It was a moment to cherish, not to spoil. But I wasn’t the only one at the grand Charlemagne prize ceremony for Emmanuel Macron in Aix-la-Chapelle last week to wonder if the French President has already accepted that the federalist game is up. The medal is awarded for services to the cause of European unification, a cause that Macron has done his best to advance. But first the Brits bailed out. Then the Hungarians and Poles dissented. Now Italy looks set to become the first of the EU’s six founding states with a government abandoning the federalist project.

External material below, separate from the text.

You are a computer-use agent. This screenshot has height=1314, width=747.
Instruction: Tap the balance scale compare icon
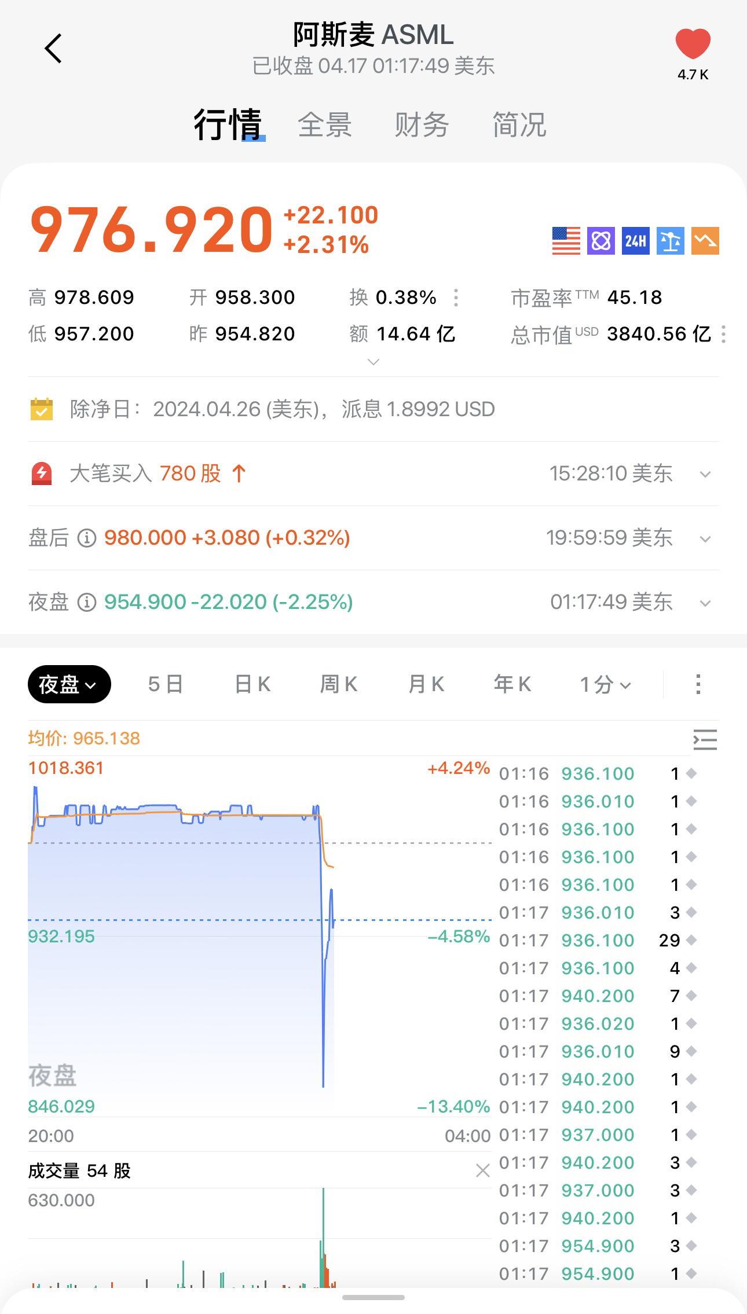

Angela Merkel and her German conservatives had poured cold water on Macron’s idea of a massive shake-up involving a single finance minister for the eurozone. And Italy has handed the final blow to Macron’s plan. A coalition between the Five Star Movement and the Lega looks set to flaunt all the rules of European orthodoxy — and lay the idea of euro federalism to rest.
Lega and the Five Star both want to rip up EU rules on the budget deficit. Just as Germany and Italy are about to clash on fiscal policy, there will be a feud over migration policy. Matteo Salvini and Luigi Di Maio are more Prada than blackshirts, but they want to close the border for new arrivals. They have nothing but disdain for the idea, touted in Brussels and Berlin in the past years, that refugees in the Italian camps can be allocated to other countries according to an EU formula. And Lega in particular sides with Hungary, Poland and a few others that no government should be punished through the EU budget for ignoring the ‘diktats of Brussels’ or for flouting the rule of law. Macron’s hope for a Europe-wide position on refugees is now in tatters.
So we can expect him to change tack. He isn’t doctrinaire and has already started to wear his federalism lightly: in Aix-la-Chapelle, he spoke about ‘the promise of Europe’ in 2050 rather than now. If Merkel is (or was) the anchor of political stability, Macron is at heart a disrupter who wants to upset the status quo. Pundits routinely portray him as a centrist énarque, after L’École Nationale d’Administration, an establishmentarian who cut his teeth as a government advisor and at Rothschild’s Paris desk for big corporate transactions. But more important than anything else, Macron spent his formative academic youth assisting his mentor, Paul Ricoeur, whose tracts in phenomenology are good starting points for understanding the symbols of populism and identity politics. Macron sees himself as representing the new politics, not as a defender of the old guard.
He has a good rapport not just with Donald Trump but European leaders like Viktor Orban who are guided by the spirit of post-modern illiberalism. He doesn’t share their ideology, but can do business with them in a way that Europe’s centrists have been unable to. Macron may even inspire some of them: he stands behind the toughest reforms of migration and assimilation policy that France has seen for a long time, and he has been surprisingly untroubled by the accusations that his policy on law and order is borderline fascist. Moreover, Macron draws the support of populists in Italy and Austria who want stronger social protectionism in Europe — amid concern about immigrants from Romania and Bulgaria accepting low-paid jobs.
Together with Spain, Italy was supposed to be Macron’s key ally in his quest for fiscal federalism and a full banking union. But the Spanish government has bigger battles to fight at home, and Italy seems only weeks away from having a government that will be treated as an outcast — or, perhaps, a sign of the new normal. The European weather has changed. And it’s quite likely that Macron, the discordant political entrepreneur, will change with it.